JOB: Could you copy out, word for word, the rows starting with the one that contains "The image size is (1253, 824)." and ending with the one that contains "Looking at the screenshot, I should tap(216, 66).", both of those included?

+++

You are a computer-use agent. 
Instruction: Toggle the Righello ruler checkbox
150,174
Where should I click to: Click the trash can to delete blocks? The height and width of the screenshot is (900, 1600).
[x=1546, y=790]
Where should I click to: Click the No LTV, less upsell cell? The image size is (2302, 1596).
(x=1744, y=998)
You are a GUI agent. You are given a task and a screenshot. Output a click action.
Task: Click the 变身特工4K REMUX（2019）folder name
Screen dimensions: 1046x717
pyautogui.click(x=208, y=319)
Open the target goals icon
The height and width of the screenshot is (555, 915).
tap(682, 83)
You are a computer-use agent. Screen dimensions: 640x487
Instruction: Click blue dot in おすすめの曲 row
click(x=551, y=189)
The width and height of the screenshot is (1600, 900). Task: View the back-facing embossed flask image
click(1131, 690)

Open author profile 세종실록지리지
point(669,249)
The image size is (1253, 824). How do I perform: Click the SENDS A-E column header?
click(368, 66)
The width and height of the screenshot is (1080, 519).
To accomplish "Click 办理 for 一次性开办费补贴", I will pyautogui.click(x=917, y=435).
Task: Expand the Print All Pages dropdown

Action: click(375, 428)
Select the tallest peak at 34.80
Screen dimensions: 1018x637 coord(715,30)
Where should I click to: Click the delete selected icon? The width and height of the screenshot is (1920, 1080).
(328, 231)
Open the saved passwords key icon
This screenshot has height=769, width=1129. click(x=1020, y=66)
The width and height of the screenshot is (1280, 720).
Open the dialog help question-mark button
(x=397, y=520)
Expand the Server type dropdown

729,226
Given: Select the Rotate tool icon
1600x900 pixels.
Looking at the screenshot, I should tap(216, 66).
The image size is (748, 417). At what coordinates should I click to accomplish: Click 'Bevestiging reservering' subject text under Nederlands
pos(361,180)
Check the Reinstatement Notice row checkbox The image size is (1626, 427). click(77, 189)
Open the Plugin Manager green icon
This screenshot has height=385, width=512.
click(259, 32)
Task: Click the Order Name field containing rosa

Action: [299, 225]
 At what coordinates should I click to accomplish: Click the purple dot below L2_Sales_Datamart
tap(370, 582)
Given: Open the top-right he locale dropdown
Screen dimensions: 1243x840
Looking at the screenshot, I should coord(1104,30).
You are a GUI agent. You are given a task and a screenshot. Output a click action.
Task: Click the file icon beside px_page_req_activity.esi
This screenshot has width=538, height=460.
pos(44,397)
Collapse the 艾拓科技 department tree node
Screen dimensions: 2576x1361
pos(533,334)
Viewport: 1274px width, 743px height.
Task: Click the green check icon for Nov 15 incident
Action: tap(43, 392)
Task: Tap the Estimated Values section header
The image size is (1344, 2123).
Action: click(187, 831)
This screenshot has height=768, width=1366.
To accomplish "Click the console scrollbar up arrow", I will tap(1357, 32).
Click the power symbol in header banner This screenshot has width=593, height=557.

+++

ANSWER TO THE TASK:
The image size is (1253, 824). How do I perform: Click the SENDS A-E column header?
click(368, 66)
The width and height of the screenshot is (1080, 519).
To accomplish "Click 办理 for 一次性开办费补贴", I will pyautogui.click(x=917, y=435).
Task: Expand the Print All Pages dropdown

Action: click(375, 428)
Select the tallest peak at 34.80
Screen dimensions: 1018x637 coord(715,30)
Where should I click to: Click the delete selected icon? The width and height of the screenshot is (1920, 1080).
(328, 231)
Open the saved passwords key icon
This screenshot has height=769, width=1129. click(x=1020, y=66)
The width and height of the screenshot is (1280, 720).
Open the dialog help question-mark button
(x=397, y=520)
Expand the Server type dropdown

729,226
Given: Select the Rotate tool icon
1600x900 pixels.
Looking at the screenshot, I should tap(216, 66).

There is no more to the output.